[Records for locating displayed items]

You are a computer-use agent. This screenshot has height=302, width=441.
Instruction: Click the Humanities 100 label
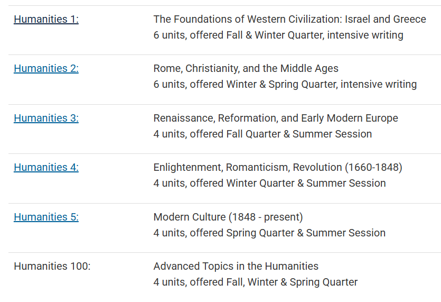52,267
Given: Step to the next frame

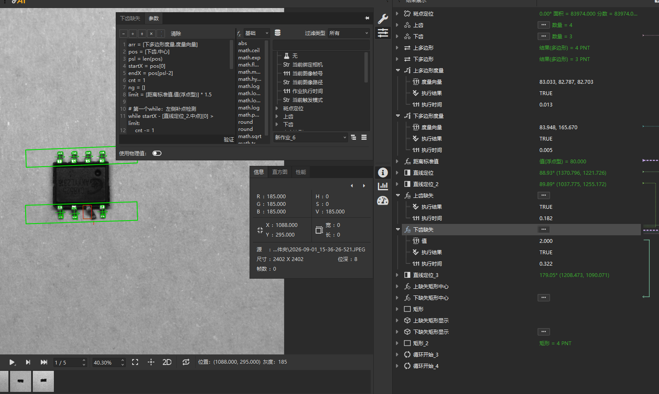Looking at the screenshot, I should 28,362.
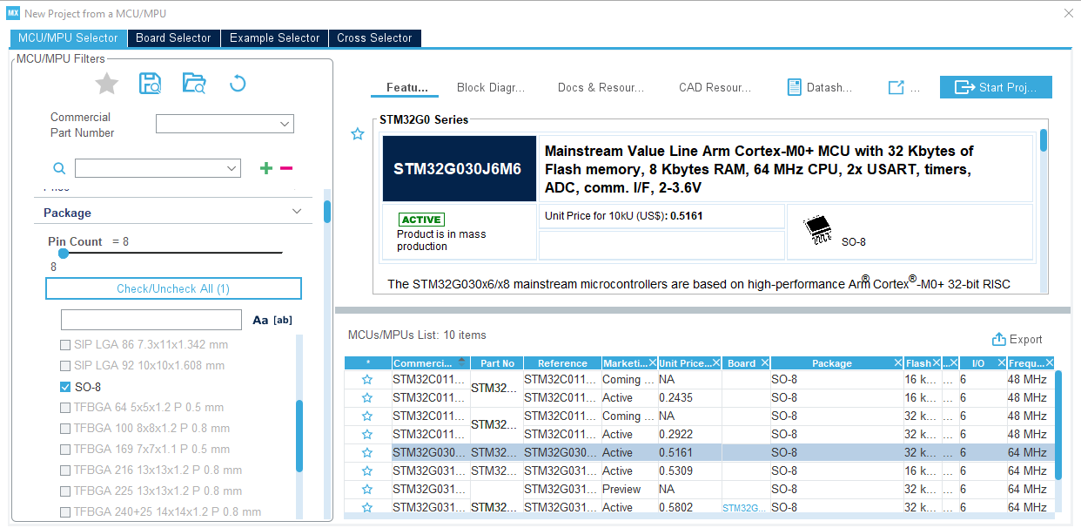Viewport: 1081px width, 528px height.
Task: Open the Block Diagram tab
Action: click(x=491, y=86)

* * *

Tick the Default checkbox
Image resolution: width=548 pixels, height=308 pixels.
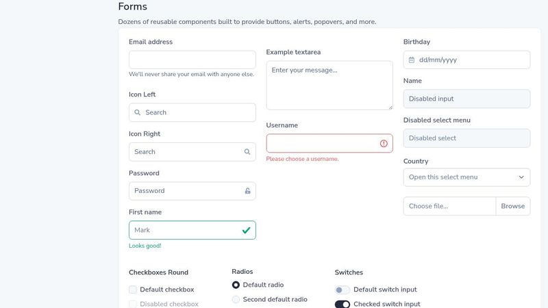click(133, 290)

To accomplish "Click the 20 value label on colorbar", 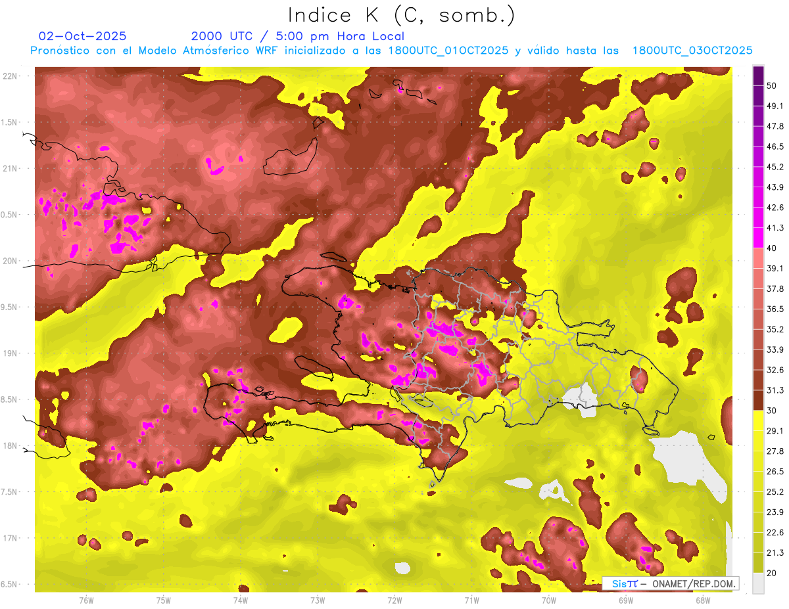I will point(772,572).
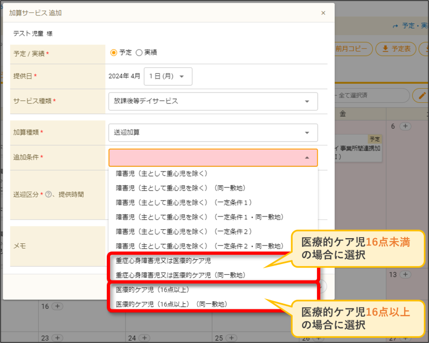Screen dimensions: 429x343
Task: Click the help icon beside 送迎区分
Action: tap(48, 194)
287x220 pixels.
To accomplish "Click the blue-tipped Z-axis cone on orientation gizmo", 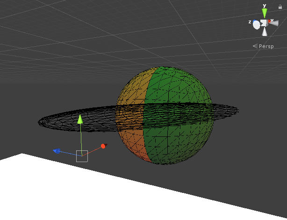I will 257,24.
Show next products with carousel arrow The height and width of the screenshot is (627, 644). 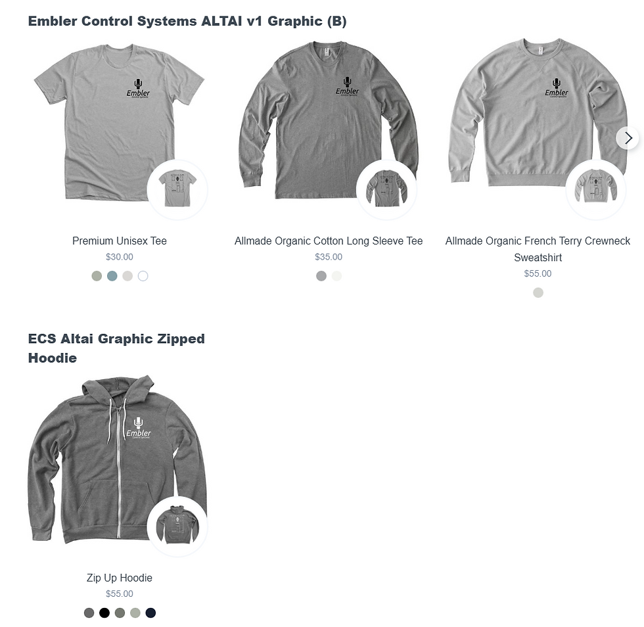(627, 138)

Task statement
Reproduce the material as a numbered list, from the line with "You are a computer-use" up to and including the line with "Action: click(x=491, y=86)", skipping blank lines. Leave the pictures out of your answer.

Task result
1. You are a computer-use agent. This screenshot has height=302, width=441.
2. Instruction: Click the Humanities 100 label
3. 52,267
4. Given: Step to the next frame
5. Looking at the screenshot, I should 28,362.
6. Viewport: 1081px width, 528px height.
7. Task: Open the Block Diagram tab
8. Action: click(x=491, y=86)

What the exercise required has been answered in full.